Composition of Functions

Definition 32

If \(f\) and \(g\) are functions then the composite function, or composition, of \(f\) and \(g\) is:

\[(f\circ g)(x)=f(g(x))\]

The domain of \(f\circ g\) is the set of all \(x\) such that \(x\) is in the domain of \(g\) such that \(g(x)\) is in the domain of \(f\).

Example 39

Let the plot of \(f\) be the following:

Let the plot of \(g\) be the following:

Evaluate \(f(g(1))\).

Solution:

First, the graph shows that \(g(1)=3\). This means, \(f(g(1))=f(3)\). From the graph, we see that \(f(3)=2\).
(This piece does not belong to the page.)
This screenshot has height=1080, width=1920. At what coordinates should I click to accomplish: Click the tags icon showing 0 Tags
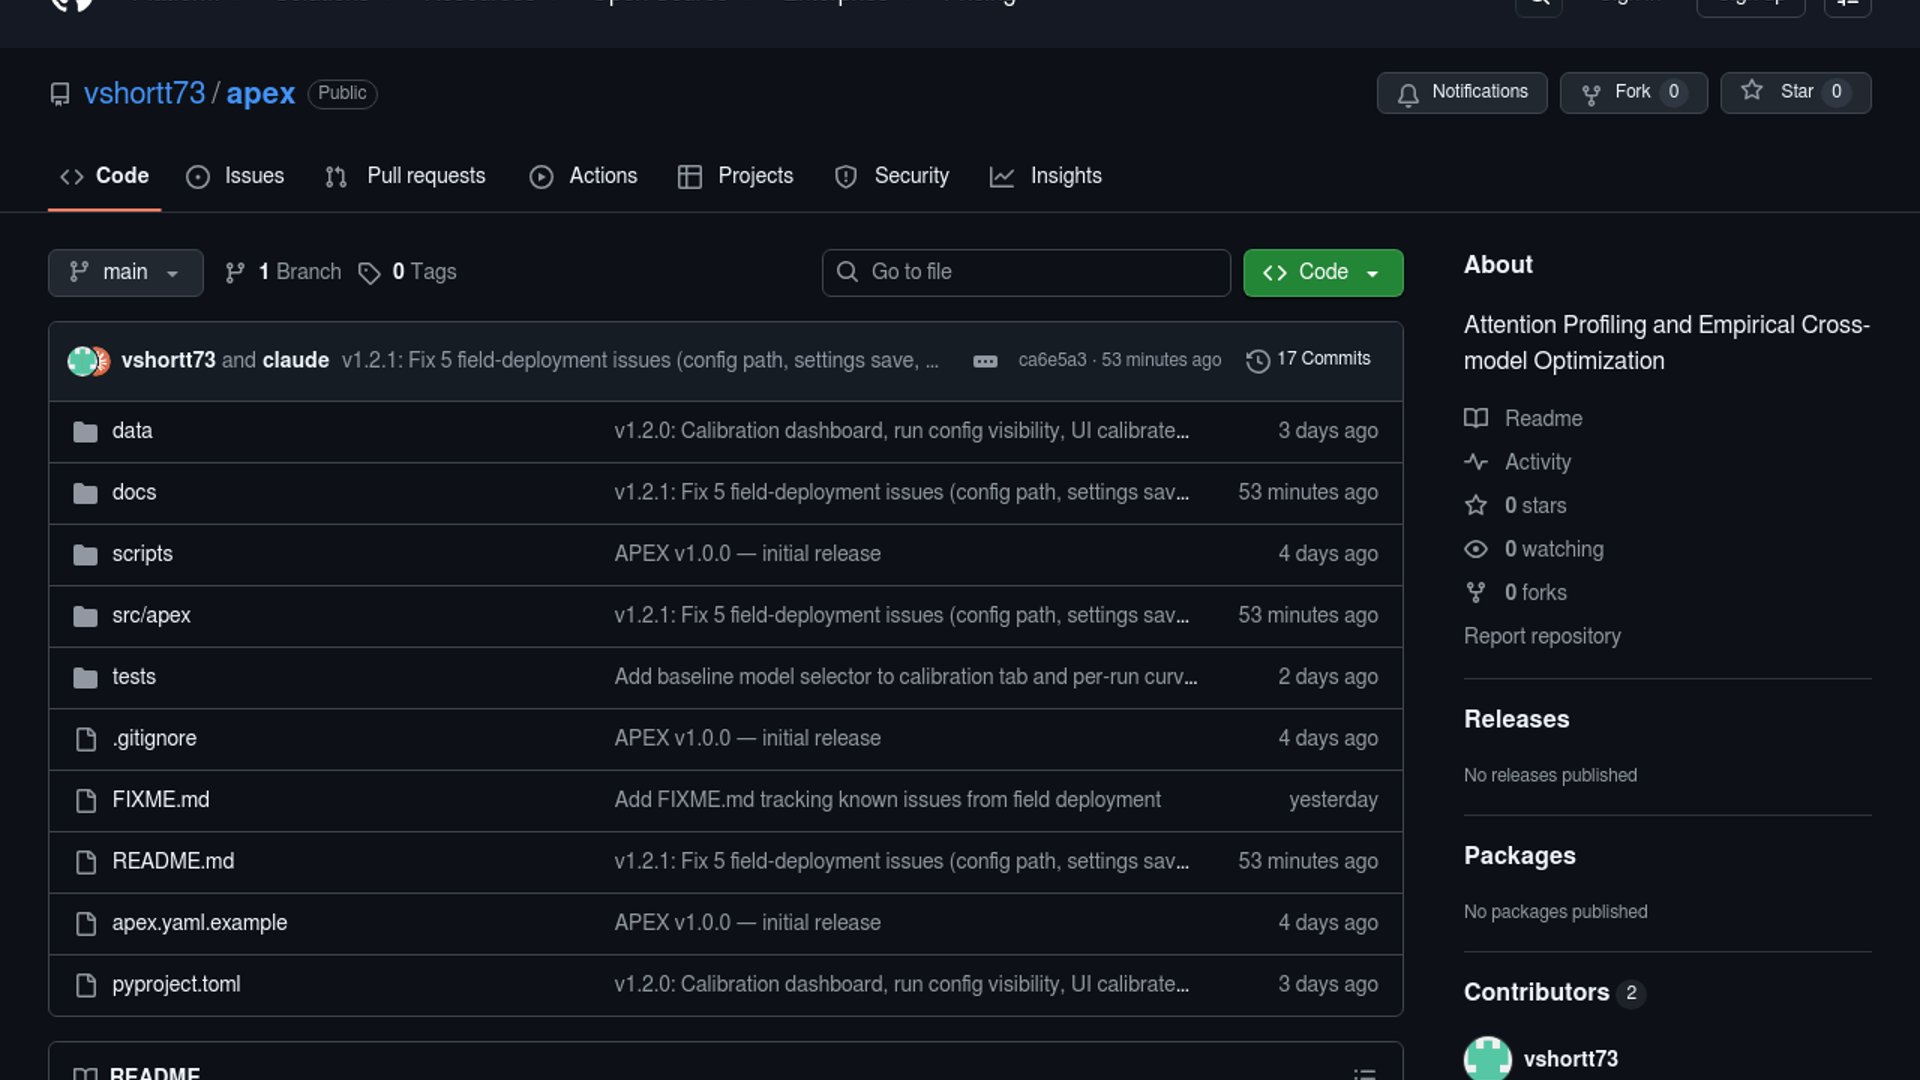pos(370,273)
Therefore, \(f(g(1))=2\).

Evaluate \(g(f(1))\).

Solution:

First, the graph shows that \(f(1)=1\). This means, \(g(f(1))=g(1)\). From the graph, we see that \(g(1)=3\). Therefore, \(g(f(1))=3\).
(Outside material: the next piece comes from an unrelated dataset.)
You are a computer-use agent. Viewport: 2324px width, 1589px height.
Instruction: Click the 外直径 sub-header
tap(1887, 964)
The last example shows that, in general, \(f(g(x))\ne g(f(x))\). Later we will see a special case where we need \(f(g(x))=g(f(x))\).

Example 40

Let \(f(x)=\sqrt{x+1}\) and \(g(x)=\frac{1}{x+1}\).

Find \(f(g(x))\).

Solution:

\[\begin{align*} f(g(x)) & = \sqrt{g(x)+1}\\ & = \sqrt{\frac{1}{x+1}+1} \end{align*}\]

Find \(g(f(x))\).

Solution:

\[\begin{align*} g(f(x)) & = g(\sqrt{x+1})\\ & = \frac{1}{\sqrt{x+1}+1} \end{align*}\]

Example 41

Let \(h(x)=f(g(x))\) such that \(h(x)=\sqrt{x^2+x+1}\). Find \(f(x)\) and \(g(x)\).

Solution:

The outside function is the square root function. This means \(f(x)=\sqrt{x}\). The inside function is a polynomial. This means \(g(x)=x^2+x+1\).